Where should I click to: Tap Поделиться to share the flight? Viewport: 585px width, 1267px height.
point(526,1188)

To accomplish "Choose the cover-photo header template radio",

■ ■ ■ ■

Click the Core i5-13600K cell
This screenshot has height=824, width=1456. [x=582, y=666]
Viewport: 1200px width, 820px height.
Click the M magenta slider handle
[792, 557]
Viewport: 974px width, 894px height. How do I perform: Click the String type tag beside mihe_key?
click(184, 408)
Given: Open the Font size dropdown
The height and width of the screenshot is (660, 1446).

■ ■ ■ ■

- **PROBLEM DESCRIPTION**:
Start with the line above that contains "Where should I" and stop after the line that contains "the cover-photo header". Output those lines exactly, and only those.

- **ANSWER BELOW**:
Where should I click to: Tap Поделиться to share the flight? Viewport: 585px width, 1267px height.
point(526,1188)

To accomplish "Choose the cover-photo header template radio",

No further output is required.